## ABOUT THIS TASK
Please restate each entry word for word.

Stored records

::::::::::

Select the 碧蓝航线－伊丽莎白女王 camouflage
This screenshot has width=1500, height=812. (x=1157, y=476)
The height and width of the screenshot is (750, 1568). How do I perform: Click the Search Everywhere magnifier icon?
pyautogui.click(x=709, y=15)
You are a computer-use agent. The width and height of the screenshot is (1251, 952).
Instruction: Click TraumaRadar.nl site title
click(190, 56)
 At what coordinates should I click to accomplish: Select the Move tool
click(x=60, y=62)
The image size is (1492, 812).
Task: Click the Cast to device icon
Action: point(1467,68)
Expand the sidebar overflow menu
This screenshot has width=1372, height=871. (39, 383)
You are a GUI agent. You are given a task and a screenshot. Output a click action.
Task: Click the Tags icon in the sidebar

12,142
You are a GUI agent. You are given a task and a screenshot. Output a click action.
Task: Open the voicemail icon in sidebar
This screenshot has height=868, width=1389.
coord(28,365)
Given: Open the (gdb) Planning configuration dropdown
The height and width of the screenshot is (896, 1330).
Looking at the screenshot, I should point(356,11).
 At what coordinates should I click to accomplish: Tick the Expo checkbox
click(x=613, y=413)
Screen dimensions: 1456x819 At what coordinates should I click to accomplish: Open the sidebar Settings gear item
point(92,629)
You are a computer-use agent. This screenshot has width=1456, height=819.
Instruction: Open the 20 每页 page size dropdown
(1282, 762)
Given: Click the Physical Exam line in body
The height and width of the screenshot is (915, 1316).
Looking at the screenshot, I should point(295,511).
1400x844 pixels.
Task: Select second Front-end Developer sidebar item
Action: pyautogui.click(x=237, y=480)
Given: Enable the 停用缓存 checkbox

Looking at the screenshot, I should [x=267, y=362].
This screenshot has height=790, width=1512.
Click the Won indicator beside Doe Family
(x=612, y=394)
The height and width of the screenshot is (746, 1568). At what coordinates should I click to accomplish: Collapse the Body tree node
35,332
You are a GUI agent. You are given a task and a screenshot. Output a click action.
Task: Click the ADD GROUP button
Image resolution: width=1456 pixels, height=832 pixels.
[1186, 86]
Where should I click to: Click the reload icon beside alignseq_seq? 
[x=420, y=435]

::::::::::

## SOLUTION TO THIS EXERCISE
Select the 碧蓝航线－伊丽莎白女王 camouflage
This screenshot has width=1500, height=812. (x=1157, y=476)
The height and width of the screenshot is (750, 1568). How do I perform: Click the Search Everywhere magnifier icon?
pyautogui.click(x=709, y=15)
You are a computer-use agent. The width and height of the screenshot is (1251, 952).
Instruction: Click TraumaRadar.nl site title
click(190, 56)
 At what coordinates should I click to accomplish: Select the Move tool
click(x=60, y=62)
The image size is (1492, 812).
Task: Click the Cast to device icon
Action: point(1467,68)
Expand the sidebar overflow menu
This screenshot has width=1372, height=871. (39, 383)
You are a GUI agent. You are given a task and a screenshot. Output a click action.
Task: Click the Tags icon in the sidebar

12,142
You are a GUI agent. You are given a task and a screenshot. Output a click action.
Task: Open the voicemail icon in sidebar
This screenshot has height=868, width=1389.
coord(28,365)
Given: Open the (gdb) Planning configuration dropdown
The height and width of the screenshot is (896, 1330).
Looking at the screenshot, I should point(356,11).
 At what coordinates should I click to accomplish: Tick the Expo checkbox
click(x=613, y=413)
Screen dimensions: 1456x819 At what coordinates should I click to accomplish: Open the sidebar Settings gear item
point(92,629)
You are a computer-use agent. This screenshot has width=1456, height=819.
Instruction: Open the 20 每页 page size dropdown
(1282, 762)
Given: Click the Physical Exam line in body
The height and width of the screenshot is (915, 1316).
Looking at the screenshot, I should point(295,511).
1400x844 pixels.
Task: Select second Front-end Developer sidebar item
Action: pyautogui.click(x=237, y=480)
Given: Enable the 停用缓存 checkbox

Looking at the screenshot, I should [x=267, y=362].
This screenshot has height=790, width=1512.
Click the Won indicator beside Doe Family
(x=612, y=394)
The height and width of the screenshot is (746, 1568). At what coordinates should I click to accomplish: Collapse the Body tree node
35,332
You are a GUI agent. You are given a task and a screenshot. Output a click action.
Task: Click the ADD GROUP button
Image resolution: width=1456 pixels, height=832 pixels.
[1186, 86]
Where should I click to: Click the reload icon beside alignseq_seq? 
[x=420, y=435]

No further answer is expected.